WHAT TO DO: Scan the records below and copy every line that contains the string "agent".

DATA PROVIDED:
=== Section Start ===

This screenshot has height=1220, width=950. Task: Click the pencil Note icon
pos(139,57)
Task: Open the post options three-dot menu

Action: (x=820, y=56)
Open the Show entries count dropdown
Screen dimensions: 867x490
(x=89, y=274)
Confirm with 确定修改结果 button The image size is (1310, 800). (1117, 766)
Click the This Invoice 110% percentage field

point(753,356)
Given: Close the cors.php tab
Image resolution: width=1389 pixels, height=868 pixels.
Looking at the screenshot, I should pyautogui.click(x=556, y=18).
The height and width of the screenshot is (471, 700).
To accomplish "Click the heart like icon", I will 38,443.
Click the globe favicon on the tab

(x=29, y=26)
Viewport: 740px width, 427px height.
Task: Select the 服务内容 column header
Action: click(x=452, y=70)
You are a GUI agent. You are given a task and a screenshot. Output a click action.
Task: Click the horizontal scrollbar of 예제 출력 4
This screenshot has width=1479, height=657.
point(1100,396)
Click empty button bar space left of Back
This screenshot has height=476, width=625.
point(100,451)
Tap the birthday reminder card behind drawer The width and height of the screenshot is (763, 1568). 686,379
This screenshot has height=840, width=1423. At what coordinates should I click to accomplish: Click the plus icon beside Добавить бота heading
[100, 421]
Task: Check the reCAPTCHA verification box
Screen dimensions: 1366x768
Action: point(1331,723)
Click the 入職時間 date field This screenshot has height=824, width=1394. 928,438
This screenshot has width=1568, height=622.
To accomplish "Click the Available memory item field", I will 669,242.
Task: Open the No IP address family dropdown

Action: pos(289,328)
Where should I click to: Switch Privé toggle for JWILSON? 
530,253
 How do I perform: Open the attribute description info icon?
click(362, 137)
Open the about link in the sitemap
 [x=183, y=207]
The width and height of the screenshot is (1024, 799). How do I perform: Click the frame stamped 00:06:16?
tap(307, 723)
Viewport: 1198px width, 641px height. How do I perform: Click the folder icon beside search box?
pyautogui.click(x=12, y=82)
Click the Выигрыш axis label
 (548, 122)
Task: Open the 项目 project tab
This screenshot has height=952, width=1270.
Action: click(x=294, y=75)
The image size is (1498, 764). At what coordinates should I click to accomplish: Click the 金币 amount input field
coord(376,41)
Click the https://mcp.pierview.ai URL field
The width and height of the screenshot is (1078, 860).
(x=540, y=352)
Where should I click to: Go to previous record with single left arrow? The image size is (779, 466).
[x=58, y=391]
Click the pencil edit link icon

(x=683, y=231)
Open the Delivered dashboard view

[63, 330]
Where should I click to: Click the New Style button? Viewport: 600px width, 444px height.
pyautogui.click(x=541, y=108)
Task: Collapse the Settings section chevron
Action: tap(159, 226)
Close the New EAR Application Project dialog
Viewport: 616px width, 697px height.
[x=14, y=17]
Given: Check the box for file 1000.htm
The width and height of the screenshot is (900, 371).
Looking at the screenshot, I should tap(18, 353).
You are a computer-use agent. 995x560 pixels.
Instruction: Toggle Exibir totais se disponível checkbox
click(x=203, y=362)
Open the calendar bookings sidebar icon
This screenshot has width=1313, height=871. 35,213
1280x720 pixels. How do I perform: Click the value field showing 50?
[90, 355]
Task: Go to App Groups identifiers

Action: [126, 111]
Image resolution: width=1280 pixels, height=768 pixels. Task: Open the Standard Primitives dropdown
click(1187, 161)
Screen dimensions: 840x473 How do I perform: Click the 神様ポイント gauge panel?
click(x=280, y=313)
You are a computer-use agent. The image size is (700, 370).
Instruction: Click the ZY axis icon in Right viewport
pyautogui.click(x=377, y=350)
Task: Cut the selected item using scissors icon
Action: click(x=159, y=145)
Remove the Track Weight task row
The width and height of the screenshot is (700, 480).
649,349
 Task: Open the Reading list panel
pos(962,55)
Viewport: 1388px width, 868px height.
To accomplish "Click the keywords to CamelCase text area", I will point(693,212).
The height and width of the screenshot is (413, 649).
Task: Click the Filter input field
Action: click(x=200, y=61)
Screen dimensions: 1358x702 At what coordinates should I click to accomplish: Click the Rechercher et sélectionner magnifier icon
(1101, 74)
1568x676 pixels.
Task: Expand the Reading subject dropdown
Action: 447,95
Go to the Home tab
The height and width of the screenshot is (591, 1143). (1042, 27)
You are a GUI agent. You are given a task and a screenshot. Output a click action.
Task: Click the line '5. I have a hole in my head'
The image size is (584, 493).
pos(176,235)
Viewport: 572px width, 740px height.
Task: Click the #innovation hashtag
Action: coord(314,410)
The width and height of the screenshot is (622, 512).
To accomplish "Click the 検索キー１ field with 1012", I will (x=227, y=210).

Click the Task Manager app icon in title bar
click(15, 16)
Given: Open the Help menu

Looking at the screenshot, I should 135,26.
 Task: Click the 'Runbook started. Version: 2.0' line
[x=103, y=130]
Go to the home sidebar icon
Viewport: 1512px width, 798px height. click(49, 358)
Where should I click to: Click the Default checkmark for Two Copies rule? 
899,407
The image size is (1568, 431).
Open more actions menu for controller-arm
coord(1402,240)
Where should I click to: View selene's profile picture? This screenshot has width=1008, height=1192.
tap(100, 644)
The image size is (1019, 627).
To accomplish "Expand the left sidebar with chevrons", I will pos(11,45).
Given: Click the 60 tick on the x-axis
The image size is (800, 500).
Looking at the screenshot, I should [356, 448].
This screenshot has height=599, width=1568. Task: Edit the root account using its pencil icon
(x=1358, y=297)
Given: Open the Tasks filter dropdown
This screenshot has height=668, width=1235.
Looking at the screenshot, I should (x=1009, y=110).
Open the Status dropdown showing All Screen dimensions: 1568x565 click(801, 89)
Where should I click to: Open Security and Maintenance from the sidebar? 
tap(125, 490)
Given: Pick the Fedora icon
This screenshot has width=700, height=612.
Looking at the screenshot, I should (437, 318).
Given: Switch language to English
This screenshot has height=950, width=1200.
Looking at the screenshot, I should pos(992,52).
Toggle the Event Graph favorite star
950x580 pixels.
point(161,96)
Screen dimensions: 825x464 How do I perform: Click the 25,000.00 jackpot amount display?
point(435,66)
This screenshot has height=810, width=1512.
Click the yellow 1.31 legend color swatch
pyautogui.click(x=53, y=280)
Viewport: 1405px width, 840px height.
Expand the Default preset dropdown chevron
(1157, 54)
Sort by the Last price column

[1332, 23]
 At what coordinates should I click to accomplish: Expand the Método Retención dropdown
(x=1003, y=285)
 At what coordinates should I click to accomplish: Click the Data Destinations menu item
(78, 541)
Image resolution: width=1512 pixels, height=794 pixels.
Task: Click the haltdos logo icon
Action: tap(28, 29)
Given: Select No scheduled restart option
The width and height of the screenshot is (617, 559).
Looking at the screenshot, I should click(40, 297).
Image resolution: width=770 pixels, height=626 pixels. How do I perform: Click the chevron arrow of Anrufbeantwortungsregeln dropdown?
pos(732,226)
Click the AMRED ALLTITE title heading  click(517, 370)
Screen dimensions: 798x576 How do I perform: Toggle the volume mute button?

=== Section End ===

RESPONSE TO THIS EXERCISE:
You are a GUI agent. You are given a task and a screenshot. Output a click action.
You are a computer-use agent. 995x560 pixels.
You are a computer-use agent. The image size is (700, 370).
You are a GUI agent. You are given a task and a screenshot. Output a click action.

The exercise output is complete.